(WHAT THE EXERCISE ASKS): For the material below, set down exactly the lines between the one containing "You are a computer-use" and the last line, both included, leaving every picture out.

[[ AVAILABLE DATA open ]]

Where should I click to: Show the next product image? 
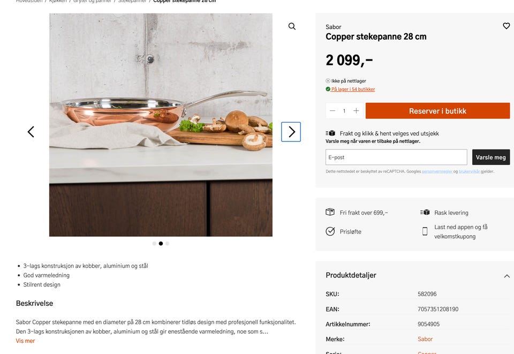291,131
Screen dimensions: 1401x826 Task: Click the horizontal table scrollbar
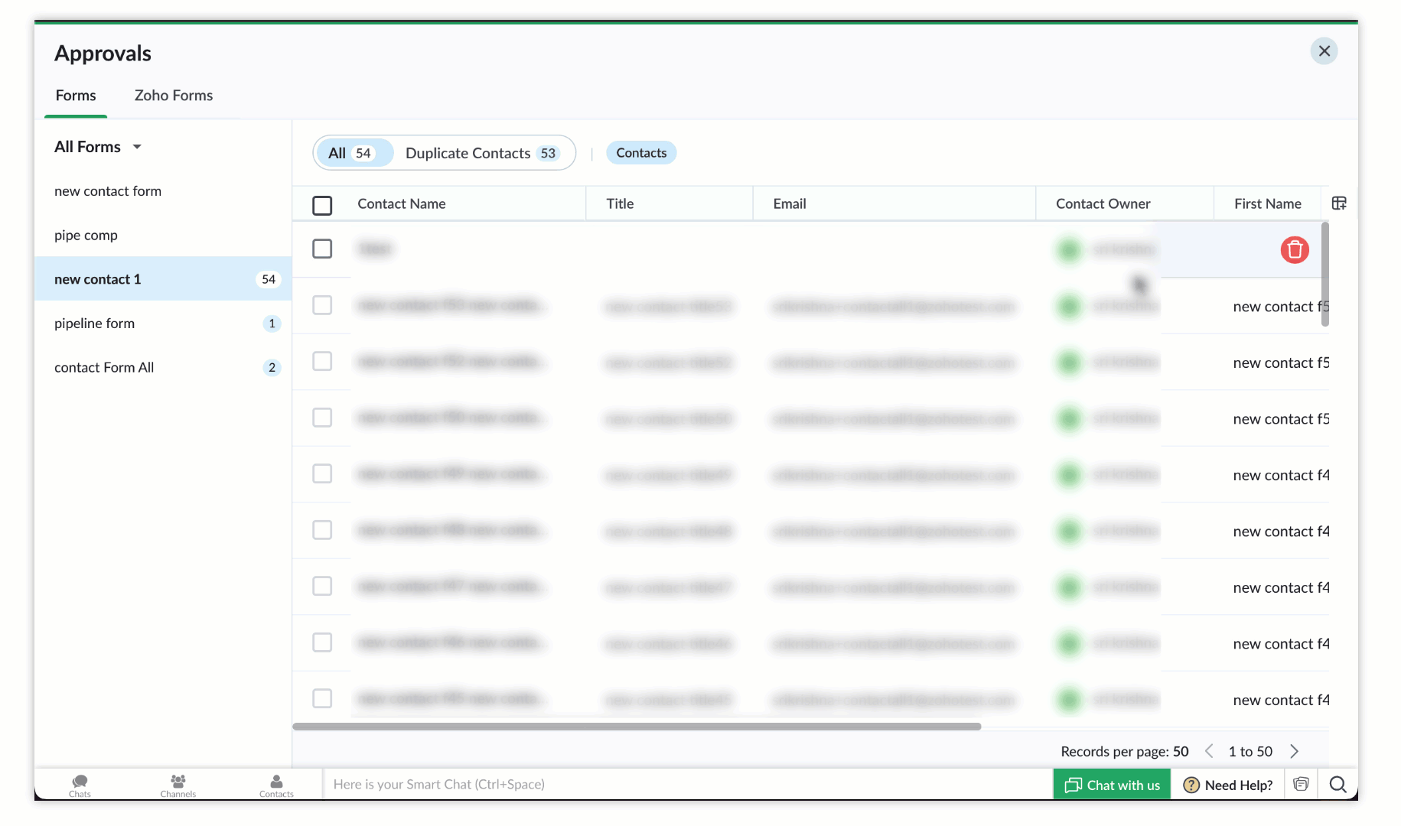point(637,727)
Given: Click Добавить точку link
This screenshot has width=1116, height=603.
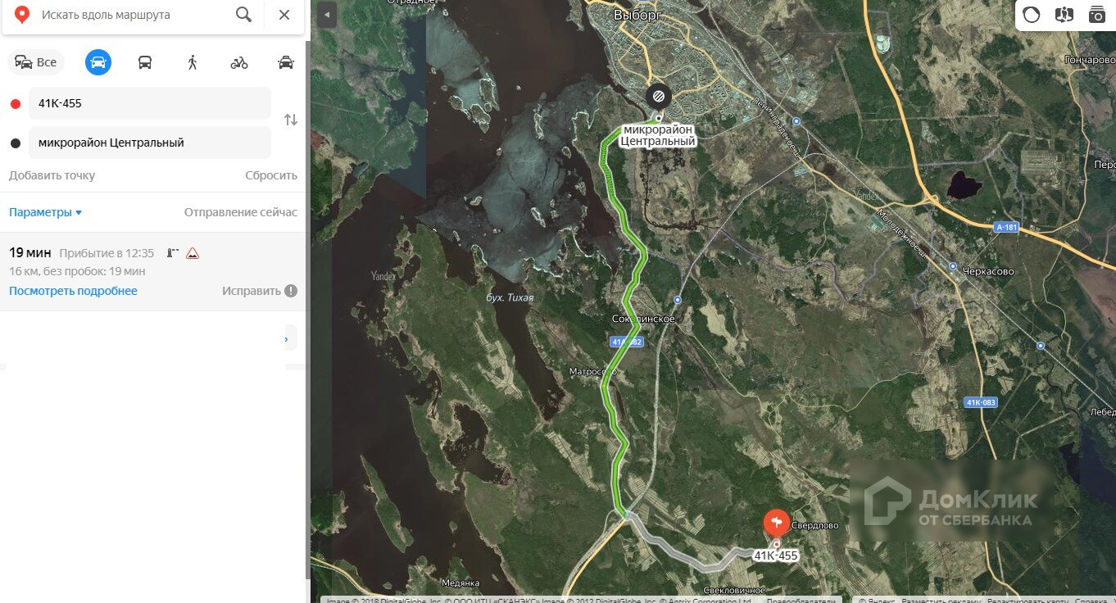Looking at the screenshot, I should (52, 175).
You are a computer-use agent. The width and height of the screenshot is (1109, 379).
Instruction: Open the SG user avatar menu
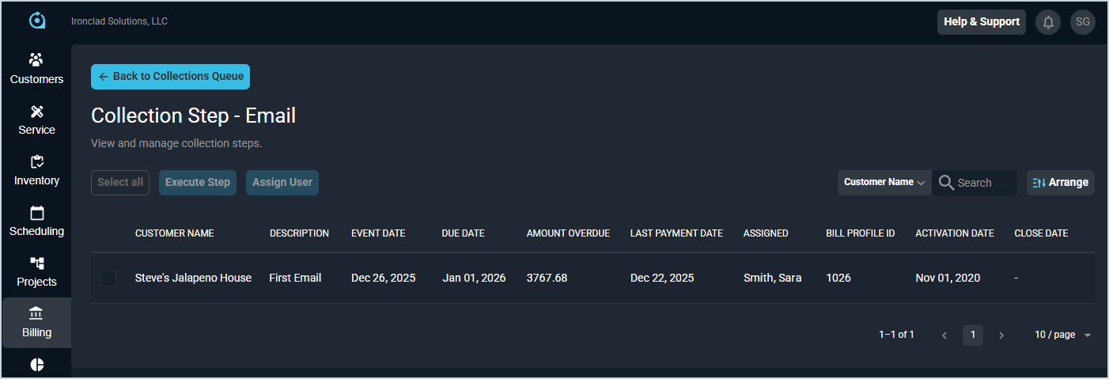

[[ AVAILABLE DATA closed ]]

(EXERCISE RESULT):
You are a computer-use agent. The width and height of the screenshot is (1109, 379).
Instruction: Open the SG user avatar menu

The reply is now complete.